> [SOURCE RECORDS]
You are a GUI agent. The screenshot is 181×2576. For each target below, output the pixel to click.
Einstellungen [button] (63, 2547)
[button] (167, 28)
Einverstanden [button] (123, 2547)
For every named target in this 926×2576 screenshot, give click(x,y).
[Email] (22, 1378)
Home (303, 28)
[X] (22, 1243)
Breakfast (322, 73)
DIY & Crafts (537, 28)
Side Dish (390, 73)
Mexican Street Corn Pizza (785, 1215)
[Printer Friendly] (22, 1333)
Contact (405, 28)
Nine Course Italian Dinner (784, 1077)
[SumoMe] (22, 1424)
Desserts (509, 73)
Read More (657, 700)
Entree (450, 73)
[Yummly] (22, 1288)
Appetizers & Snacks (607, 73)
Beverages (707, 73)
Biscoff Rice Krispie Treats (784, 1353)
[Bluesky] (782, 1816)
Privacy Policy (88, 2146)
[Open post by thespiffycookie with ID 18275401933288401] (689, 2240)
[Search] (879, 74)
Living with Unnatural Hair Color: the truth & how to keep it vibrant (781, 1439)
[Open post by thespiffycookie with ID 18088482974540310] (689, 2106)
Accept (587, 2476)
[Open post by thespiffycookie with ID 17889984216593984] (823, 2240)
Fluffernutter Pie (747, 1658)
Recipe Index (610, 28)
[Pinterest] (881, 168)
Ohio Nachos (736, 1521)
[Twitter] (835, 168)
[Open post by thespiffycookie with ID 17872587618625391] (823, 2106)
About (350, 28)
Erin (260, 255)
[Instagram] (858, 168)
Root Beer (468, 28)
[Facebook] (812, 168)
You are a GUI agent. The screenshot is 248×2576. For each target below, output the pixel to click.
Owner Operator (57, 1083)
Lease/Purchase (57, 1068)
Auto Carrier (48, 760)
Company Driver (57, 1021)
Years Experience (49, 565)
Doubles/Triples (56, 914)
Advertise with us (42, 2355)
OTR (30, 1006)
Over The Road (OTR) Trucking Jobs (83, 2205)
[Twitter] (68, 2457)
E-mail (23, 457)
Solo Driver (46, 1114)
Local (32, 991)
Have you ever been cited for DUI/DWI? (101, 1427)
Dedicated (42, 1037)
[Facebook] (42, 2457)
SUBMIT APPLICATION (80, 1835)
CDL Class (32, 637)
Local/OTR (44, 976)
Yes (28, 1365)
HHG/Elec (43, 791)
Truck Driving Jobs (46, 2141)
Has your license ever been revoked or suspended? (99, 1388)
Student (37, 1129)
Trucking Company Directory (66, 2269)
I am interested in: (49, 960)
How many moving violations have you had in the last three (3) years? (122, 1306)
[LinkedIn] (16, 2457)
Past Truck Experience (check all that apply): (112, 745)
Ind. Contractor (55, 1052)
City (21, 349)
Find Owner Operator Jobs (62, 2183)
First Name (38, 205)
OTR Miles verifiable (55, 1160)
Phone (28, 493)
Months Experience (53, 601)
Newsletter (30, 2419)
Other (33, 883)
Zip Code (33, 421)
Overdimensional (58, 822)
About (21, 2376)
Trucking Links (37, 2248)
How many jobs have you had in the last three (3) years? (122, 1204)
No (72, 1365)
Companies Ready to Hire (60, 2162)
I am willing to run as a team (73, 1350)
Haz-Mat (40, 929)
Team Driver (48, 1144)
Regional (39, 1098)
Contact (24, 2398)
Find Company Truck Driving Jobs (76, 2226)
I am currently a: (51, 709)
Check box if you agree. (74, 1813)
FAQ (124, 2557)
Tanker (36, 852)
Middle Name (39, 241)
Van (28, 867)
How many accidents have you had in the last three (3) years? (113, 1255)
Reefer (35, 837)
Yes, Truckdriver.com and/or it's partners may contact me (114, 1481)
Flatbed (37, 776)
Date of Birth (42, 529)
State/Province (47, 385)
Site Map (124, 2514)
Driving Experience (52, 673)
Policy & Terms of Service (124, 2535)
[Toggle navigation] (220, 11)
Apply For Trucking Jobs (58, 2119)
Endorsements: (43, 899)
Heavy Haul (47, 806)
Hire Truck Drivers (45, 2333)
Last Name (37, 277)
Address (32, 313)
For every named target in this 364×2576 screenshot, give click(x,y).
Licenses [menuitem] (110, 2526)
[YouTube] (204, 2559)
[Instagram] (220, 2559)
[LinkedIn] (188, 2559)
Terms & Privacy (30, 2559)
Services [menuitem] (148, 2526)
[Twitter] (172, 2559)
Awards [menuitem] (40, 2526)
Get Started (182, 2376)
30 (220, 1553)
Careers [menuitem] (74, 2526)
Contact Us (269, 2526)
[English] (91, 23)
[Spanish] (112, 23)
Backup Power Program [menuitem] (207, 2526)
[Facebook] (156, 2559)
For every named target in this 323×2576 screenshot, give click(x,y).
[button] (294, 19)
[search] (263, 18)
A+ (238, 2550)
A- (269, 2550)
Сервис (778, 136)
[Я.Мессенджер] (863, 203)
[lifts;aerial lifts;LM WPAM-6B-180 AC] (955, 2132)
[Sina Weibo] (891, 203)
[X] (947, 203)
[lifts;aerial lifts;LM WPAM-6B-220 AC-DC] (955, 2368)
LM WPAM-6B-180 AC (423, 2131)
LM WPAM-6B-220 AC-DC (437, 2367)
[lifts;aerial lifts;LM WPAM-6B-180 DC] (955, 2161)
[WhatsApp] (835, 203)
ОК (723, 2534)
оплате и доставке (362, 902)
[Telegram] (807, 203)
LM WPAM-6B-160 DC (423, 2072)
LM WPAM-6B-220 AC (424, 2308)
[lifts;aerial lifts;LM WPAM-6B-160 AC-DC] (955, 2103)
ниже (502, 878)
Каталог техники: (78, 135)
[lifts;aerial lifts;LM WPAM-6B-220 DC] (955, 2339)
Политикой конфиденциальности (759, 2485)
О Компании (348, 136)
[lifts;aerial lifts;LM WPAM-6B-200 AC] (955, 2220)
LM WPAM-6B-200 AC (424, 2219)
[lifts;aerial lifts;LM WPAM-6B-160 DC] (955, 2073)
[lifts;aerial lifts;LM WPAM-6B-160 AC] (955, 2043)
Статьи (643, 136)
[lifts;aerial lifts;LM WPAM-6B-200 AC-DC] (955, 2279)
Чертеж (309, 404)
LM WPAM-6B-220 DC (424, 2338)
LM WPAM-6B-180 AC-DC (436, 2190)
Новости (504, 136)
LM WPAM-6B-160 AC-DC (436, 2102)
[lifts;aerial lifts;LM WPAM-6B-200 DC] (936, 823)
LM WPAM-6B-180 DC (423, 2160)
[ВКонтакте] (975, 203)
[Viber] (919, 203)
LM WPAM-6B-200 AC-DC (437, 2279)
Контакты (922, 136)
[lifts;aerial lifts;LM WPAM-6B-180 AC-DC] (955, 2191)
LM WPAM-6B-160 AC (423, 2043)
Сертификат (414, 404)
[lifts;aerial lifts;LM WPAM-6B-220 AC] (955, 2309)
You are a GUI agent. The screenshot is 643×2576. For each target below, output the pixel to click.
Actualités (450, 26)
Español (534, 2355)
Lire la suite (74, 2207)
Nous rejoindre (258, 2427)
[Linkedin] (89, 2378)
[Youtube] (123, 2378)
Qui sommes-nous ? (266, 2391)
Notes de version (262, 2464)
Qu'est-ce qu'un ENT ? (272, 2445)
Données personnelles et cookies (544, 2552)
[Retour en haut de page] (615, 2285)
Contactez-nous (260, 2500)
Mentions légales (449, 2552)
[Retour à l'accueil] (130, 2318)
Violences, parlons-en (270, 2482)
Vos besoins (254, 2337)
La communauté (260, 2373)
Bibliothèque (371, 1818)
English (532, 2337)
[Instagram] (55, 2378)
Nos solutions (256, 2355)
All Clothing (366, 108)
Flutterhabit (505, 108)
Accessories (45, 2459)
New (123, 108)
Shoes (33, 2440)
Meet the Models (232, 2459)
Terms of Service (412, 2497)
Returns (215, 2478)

> [WHAT NEEDS TO BE DONE] Tell how many lines in the entries above include the string "Open", and write nothing but the number.

> [TASK SOLUTION] 4